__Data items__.
____
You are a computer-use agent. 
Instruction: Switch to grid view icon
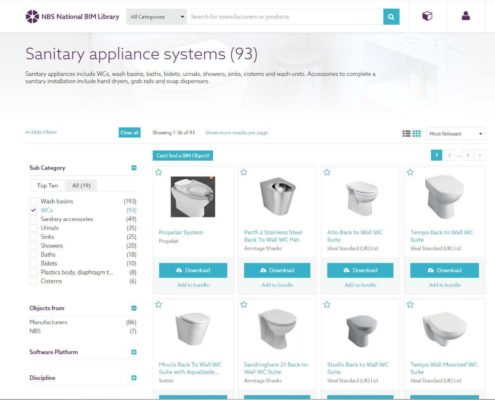[417, 134]
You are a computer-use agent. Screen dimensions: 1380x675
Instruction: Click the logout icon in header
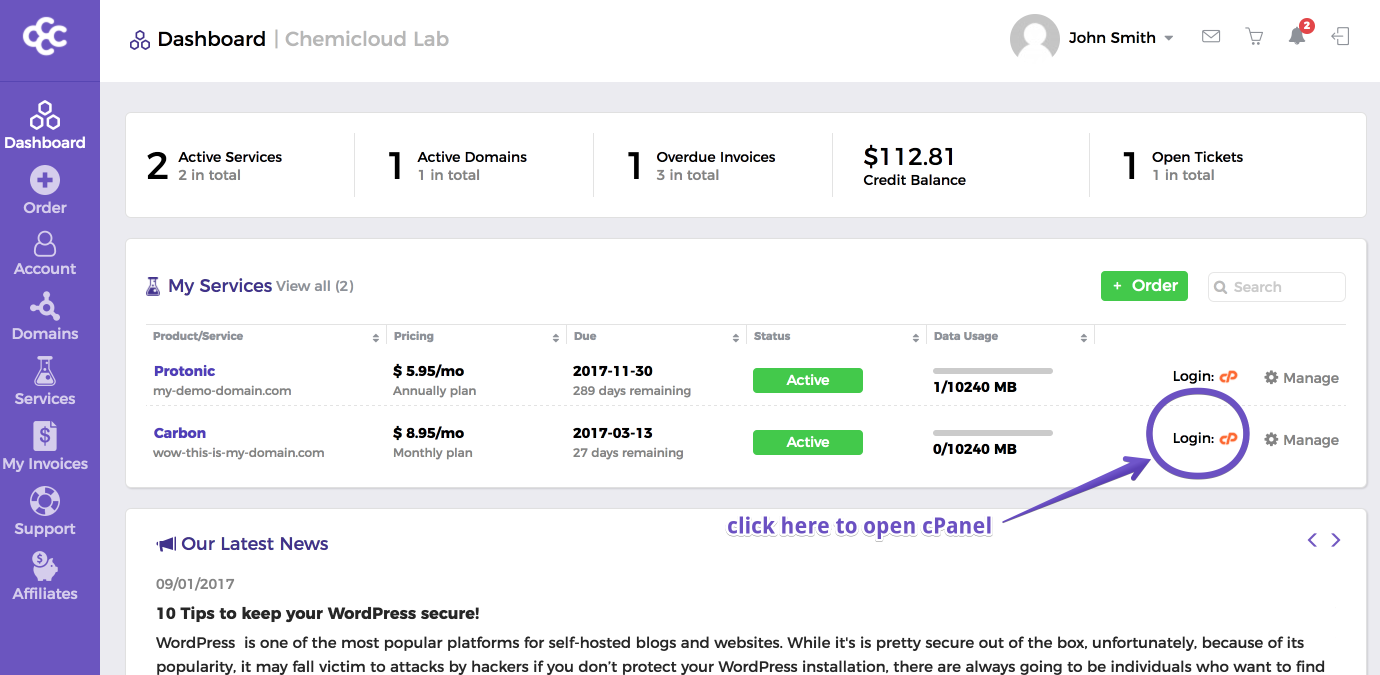1340,37
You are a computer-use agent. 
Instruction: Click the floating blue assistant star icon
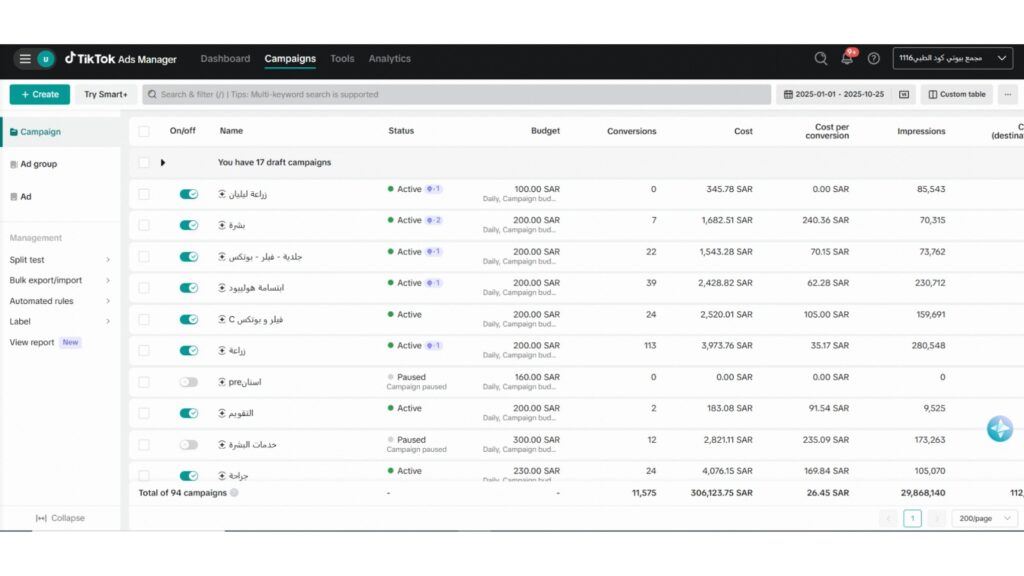click(x=999, y=429)
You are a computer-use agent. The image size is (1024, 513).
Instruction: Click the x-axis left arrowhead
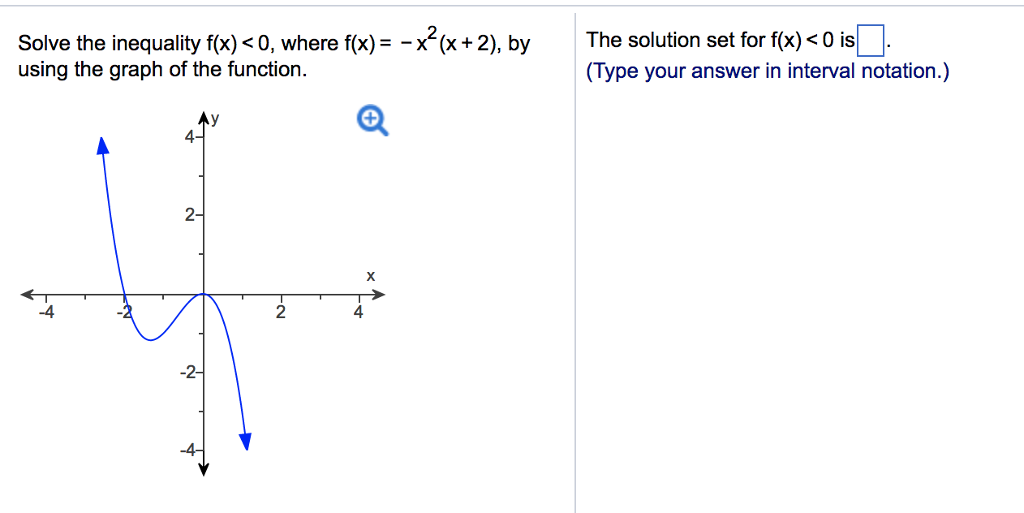click(28, 294)
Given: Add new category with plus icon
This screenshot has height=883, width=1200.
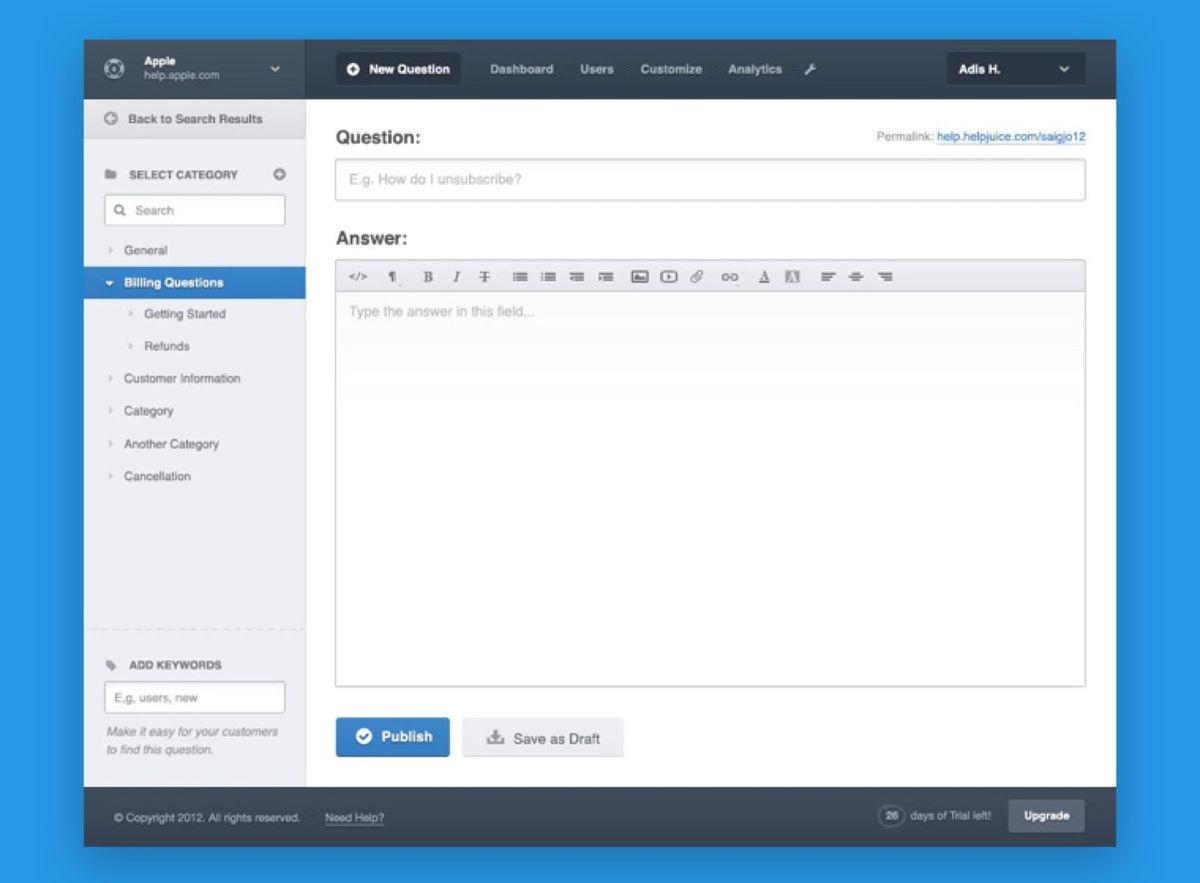Looking at the screenshot, I should [280, 174].
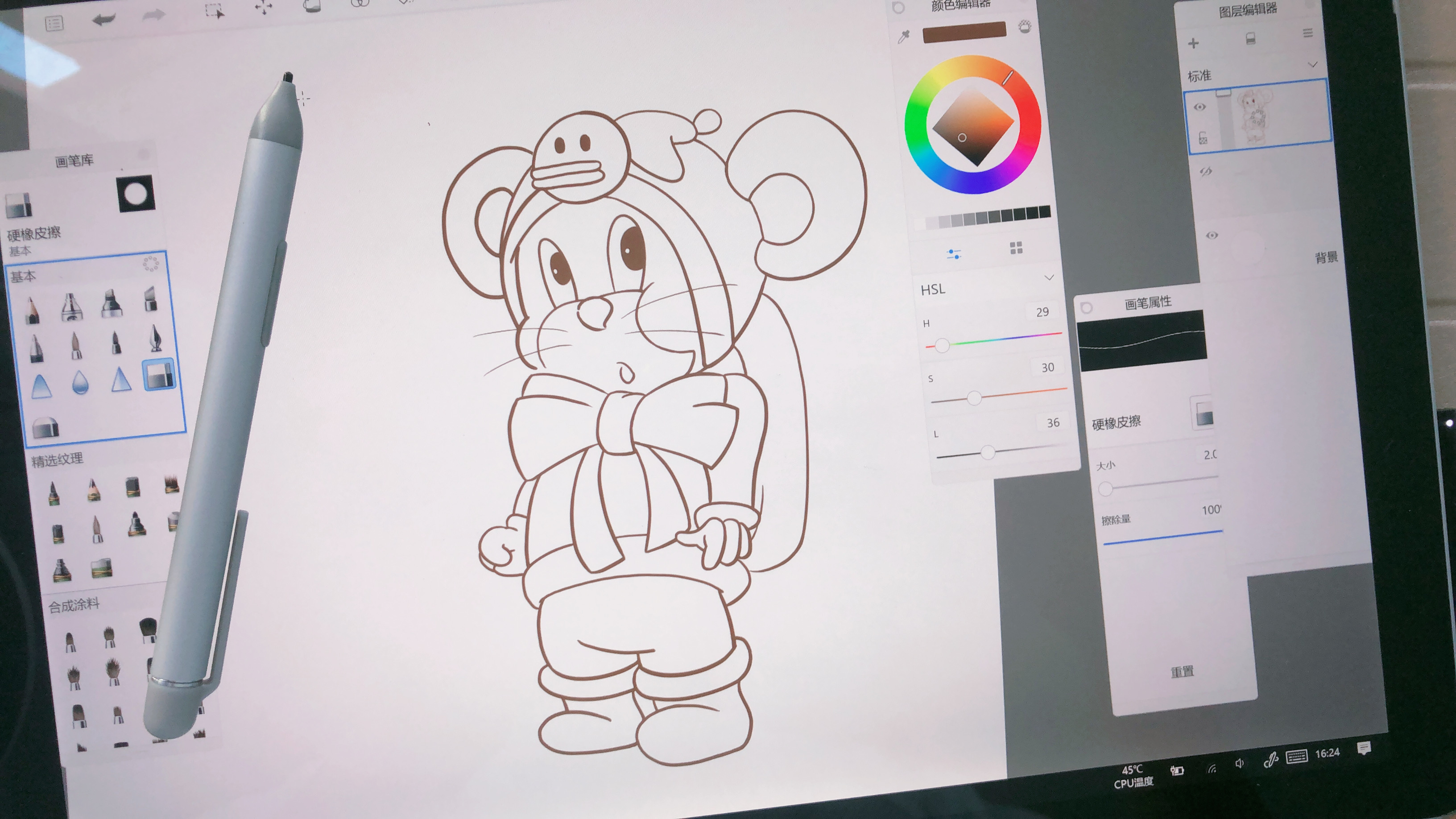Switch to the color swatches grid tab
This screenshot has width=1456, height=819.
coord(1016,248)
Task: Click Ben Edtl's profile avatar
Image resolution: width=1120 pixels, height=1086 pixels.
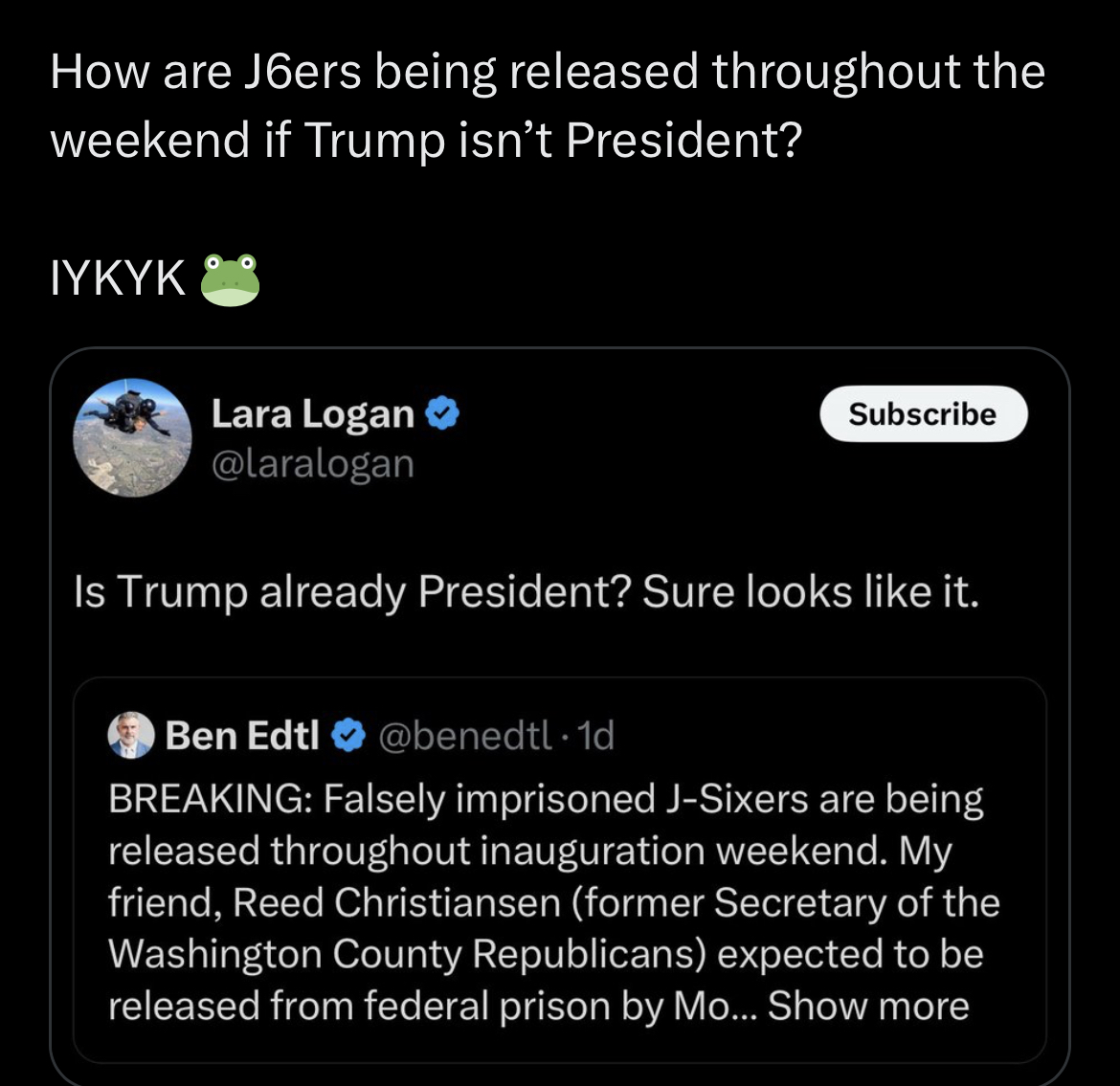Action: click(131, 735)
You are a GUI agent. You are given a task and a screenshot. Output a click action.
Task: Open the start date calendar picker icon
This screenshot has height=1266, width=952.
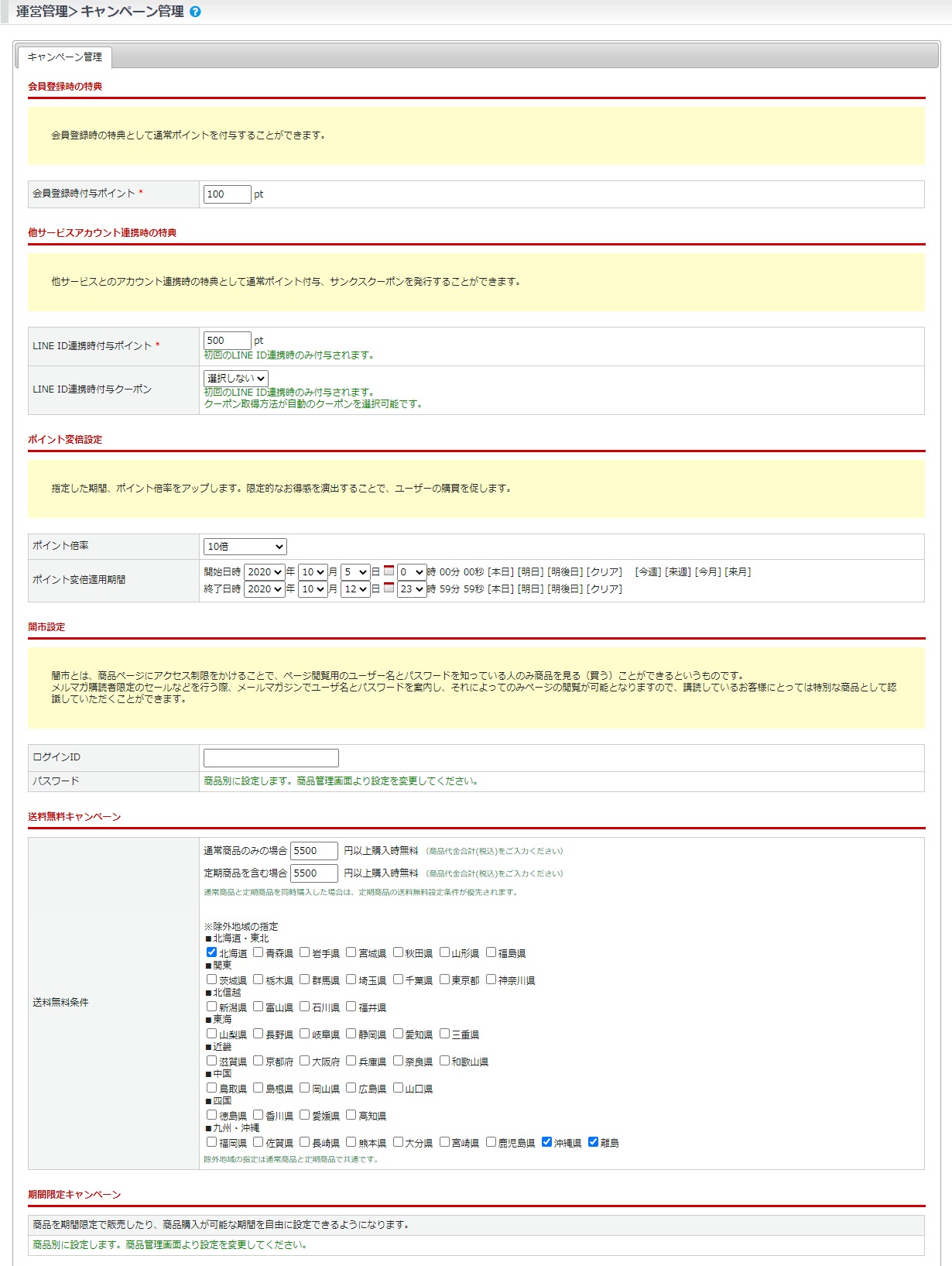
____
__TASK TO COMPLETE__. Render each line of the listing above as an item in a numbered list, leaving out blank lines and all pictures.

__SOLUTION FOR THIS TASK__.
1. You are a computer-use agent. 
2. Instruction: Switch to grid view icon
3. [417, 134]
4. You are a computer-use agent. Screen dimensions: 1380x675
5. Instruction: Click the logout icon in header
6. 1340,37
7. You are a computer-use agent. 
8. Instruction: Click the floating blue assistant star icon
9. click(x=999, y=429)
10. You are a computer-use agent. The image size is (1024, 513).
11. Instruction: Click the x-axis left arrowhead
12. click(28, 294)
13. Given: Add new category with plus icon
14. This screenshot has height=883, width=1200.
15. Looking at the screenshot, I should [280, 174].
16. Switch to the color swatches grid tab
17. This screenshot has width=1456, height=819.
18. coord(1016,248)
19. Task: Click Ben Edtl's profile avatar
20. Image resolution: width=1120 pixels, height=1086 pixels.
21. Action: click(131, 735)
22. You are a GUI agent. You are given a task and a screenshot. Output a click action.
23. Task: Open the start date calendar picker icon
24. This screenshot has height=1266, width=952.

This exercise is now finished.